GIVEN TEXT:
• • • •
Akademik Veri Yönetim Sistemi
WORLD JOURNAL OF UROLOGY, cilt.44, sa.1, 2026 (SCI-Expanded, Scopus)
Purpose Ischemic priapism (IP) is characterised by prolonged, painful erections that require urgent intervention to prevent corporal fibrosis and erectile dysfunction. Hydrogen sulfide (H2S), a gaseous mediator, has been shown to exert protective effects against ischemia-reperfusion (IR) injury by reducing oxidative stress, enhancing mitochondrial function, and inhibiting apoptosis. This study aimed to investigate the role of H2S during IP and reperfusion and its potential protective effects against penile tissue injury. Methods Twenty-eight male Wistar rats were divided into four groups: control, IP, IP-R, and IP-[NaHS]-R. The control group underwent penectomy only. In the IP group, penectomy was performed after 4 h of priapism, whereas in the IP-R group, it was performed after 4 h of priapism followed by 1 h of reperfusion. In the IP-[NaHS]-R group, rats received NaHS (75 & micro;mol/kg, intraperitoneally) 10 min before reperfusion. Endogenous H2S levels were determined by the methylene blue assay, and hypoxia-inducible factor-1 alpha (HIF-1 alpha) expression was evaluated by immunohistochemistry. Results Histopathological analyses were performed to assess tissue alterations. The IP and IP-R groups showed edema, inflammation, desquamation, vasocongestion, and increased collagen deposition, and exhibited reduced H2S levels (p < 0.05) and elevated HIF-1 alpha (p < 0.0001) compared with control group. NaHS administration increased H2S levels, reduced HIF-1 alpha expression, and alleviated histopathologic changes. Conclusion Decreased H2S levels during ischemia and reperfusion were associated with penile tissue injury in IP. NaHS mitigated morphological damage during the initial phase of reperfusion, indicating the potential involvement of H2S signaling in reperfusion-related corporal tissue injury. However, endpoints related to the resolution of priapism, such as detumescence time and intracavernosal pressure (ICP), have not been evaluated. These assessments are necessary to determine the translational safety and therapeutic applicability of these treatments in cases of IP.
• • • •
RECORD EXCERPTS:
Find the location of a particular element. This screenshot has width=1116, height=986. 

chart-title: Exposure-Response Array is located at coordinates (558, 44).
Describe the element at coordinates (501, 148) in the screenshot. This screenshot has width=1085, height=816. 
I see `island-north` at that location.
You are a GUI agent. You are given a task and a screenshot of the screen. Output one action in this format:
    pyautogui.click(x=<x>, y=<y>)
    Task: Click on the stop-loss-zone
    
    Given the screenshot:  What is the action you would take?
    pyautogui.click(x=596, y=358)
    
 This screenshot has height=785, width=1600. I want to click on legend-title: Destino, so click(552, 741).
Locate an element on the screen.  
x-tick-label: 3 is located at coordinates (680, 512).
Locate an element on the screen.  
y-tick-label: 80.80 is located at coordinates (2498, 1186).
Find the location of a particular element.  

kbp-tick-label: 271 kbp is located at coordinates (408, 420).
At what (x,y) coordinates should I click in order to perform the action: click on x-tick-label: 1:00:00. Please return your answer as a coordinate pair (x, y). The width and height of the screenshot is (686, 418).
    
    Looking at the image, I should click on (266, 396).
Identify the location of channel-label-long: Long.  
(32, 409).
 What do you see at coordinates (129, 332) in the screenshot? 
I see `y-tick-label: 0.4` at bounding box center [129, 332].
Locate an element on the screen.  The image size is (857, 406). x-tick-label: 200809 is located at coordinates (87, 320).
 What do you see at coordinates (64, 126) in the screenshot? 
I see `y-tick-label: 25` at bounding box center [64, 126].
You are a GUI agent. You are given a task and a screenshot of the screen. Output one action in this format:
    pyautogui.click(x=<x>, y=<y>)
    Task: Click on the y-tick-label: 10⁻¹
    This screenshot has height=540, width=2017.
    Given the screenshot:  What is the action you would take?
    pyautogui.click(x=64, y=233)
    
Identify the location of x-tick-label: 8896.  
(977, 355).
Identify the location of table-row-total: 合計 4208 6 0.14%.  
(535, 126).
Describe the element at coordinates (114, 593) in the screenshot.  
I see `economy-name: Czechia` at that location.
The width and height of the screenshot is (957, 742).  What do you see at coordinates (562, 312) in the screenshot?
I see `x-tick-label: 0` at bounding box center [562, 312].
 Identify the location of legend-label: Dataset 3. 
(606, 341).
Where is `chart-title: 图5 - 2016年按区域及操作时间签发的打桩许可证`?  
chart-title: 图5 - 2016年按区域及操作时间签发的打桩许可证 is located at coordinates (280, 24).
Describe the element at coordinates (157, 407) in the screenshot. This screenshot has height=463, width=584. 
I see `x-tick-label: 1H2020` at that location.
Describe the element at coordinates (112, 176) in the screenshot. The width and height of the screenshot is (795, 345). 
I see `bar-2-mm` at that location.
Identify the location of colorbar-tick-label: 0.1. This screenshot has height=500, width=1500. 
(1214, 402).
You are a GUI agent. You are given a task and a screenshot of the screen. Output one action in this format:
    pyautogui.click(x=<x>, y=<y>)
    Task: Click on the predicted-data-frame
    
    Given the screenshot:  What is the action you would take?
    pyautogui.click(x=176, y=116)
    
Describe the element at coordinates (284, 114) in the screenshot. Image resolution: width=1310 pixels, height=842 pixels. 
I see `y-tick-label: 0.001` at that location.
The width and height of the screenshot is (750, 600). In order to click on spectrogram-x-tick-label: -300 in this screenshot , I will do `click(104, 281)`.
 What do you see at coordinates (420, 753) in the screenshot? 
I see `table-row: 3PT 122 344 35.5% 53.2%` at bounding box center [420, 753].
• • • •
WORK INSTRUCTIONS:
According to the text on hydrogen sulfide in ischemic priapism, why would detumescence time and intracavernosal pressure need to be assessed? Answer in one to three sentences. The records were taken from a different source than the text.

WRITTEN SOLUTION:
These endpoints relate to the resolution of priapism and were not evaluated in the study. Assessing them is necessary to determine the translational safety and therapeutic applicability of the treatments in cases of ischemic priapism.